▶ What the exercise asks
Only the lines from the one containing "Switch to dark mode with moon icon" through the last line of the entries are wanted. Transcribe them exactly.

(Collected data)
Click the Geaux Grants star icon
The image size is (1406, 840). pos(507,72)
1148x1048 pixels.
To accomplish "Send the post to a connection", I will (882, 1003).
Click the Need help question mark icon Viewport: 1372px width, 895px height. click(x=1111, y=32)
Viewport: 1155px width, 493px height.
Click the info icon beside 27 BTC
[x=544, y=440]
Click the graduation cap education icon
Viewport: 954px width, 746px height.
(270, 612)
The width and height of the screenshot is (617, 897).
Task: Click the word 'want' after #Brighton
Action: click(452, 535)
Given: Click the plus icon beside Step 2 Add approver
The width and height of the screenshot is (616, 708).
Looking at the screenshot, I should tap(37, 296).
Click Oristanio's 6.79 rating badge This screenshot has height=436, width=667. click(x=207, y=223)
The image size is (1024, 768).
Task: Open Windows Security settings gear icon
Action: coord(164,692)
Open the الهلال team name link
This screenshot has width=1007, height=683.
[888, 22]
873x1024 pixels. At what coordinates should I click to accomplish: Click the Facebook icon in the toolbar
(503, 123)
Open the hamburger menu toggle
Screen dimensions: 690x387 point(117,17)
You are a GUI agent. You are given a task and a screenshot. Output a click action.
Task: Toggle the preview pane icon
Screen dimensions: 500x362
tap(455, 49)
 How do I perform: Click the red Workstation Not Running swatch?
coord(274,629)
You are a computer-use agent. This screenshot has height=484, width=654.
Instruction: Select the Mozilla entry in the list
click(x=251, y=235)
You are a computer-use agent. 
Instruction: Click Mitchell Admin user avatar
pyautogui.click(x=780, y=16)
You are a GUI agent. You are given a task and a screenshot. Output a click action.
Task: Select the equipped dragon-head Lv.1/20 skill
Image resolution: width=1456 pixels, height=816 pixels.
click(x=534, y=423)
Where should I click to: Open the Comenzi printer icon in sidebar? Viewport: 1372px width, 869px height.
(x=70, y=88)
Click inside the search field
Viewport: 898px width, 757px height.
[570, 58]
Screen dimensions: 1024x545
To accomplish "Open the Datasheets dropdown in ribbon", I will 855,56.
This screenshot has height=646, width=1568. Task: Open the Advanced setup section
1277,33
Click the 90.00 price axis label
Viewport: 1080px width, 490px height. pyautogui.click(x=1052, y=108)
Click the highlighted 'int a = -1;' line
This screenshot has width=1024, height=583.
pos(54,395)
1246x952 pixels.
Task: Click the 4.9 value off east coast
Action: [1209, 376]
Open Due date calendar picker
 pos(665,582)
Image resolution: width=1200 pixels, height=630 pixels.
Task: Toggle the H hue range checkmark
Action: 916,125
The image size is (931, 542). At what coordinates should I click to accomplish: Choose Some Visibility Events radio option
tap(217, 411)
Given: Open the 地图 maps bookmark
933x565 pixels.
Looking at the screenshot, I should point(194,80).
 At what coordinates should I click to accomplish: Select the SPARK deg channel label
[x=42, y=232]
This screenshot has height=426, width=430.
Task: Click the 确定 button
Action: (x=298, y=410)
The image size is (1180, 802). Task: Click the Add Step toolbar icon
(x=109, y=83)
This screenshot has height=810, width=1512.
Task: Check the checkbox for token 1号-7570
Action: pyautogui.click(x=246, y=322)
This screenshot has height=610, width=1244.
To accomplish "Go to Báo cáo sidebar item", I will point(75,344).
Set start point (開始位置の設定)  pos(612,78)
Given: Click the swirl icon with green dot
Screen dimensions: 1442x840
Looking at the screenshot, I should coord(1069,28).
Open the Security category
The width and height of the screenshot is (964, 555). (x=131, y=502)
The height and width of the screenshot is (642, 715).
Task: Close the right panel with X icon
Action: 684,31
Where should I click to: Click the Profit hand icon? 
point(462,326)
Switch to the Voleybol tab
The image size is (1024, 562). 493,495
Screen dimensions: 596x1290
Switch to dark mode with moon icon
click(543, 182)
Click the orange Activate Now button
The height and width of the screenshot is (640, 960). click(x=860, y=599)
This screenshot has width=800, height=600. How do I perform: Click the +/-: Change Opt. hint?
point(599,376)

▶ Written answer
Switch to dark mode with moon icon
click(543, 182)
Click the orange Activate Now button
The height and width of the screenshot is (640, 960). click(x=860, y=599)
This screenshot has width=800, height=600. How do I perform: Click the +/-: Change Opt. hint?
point(599,376)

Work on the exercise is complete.